Biodiversity ecosystem functioning in food webs
Title: Biodiversity ecosystem functioning in food webs
SNIC Project: SNIC 2020/13-99
Project Type: SNIC Small Compute
Principal Investigator: Tomas Jonsson <>
Affiliation: Högskolan i Skövde
Duration: 2020-11-01 – 2021-11-01
Classification: 10611


Ecosystems worldwide are under increasing anthropogenic stress, resulting in widespread declines of many species and ultimately species extinctions. Not neglecting the direct commercial, cultural and/or esthetical value that these species may represent, most species also have roles to play in various ecosystem processes.

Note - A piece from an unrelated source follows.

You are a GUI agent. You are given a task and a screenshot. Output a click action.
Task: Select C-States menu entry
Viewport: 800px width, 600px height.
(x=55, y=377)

Thus, a pressing question is how species loss will affect processes responsible for ecosystem functions and services important for human society. One such function of relevance for agriculture and forestry is ‘biological control’ where natural predators may reduce the damage caused by pest organisms on crops. In most ecosystems there exist a suite of predator species feeding on another suite of prey species (including one or several potential pest species). This suite of predator species are neither completely different nor identical in terms of their contribution to the service of biological control. Some species are more different to each other and thus complement each other in carrying out a function, while other species are more similar and may thus provide ‘back-up’ if any one fails. An important, but yet poorly studied question is how this affects the ecosystem service such sets of species provide collectively. More specifically, how does different degrees of complementarity and redundancy among the species in the predator guild affect the performance (level of) as well as stability (reliability) of the ecosystem service of biological control? This question is difficult to address empirically and I here aim to address it theoretically, using numerical simulations of mathematical models of species interactions. More specifically, dynamical so called bipartite models of ecological communities (consisting of two trophic levels) will be formulated, varying in species richness and trophic complementarity of the predators. These models will be analysed to increase our understanding of how species richness and trophic complementarity of predators affect the performance and stability of the ecosystem service of biological control. We anticipate that this project will significantly advance our understanding of ecosystem functioning in multitrophic communities by provide insight into functions such as predation and the service of biological control provided by this function.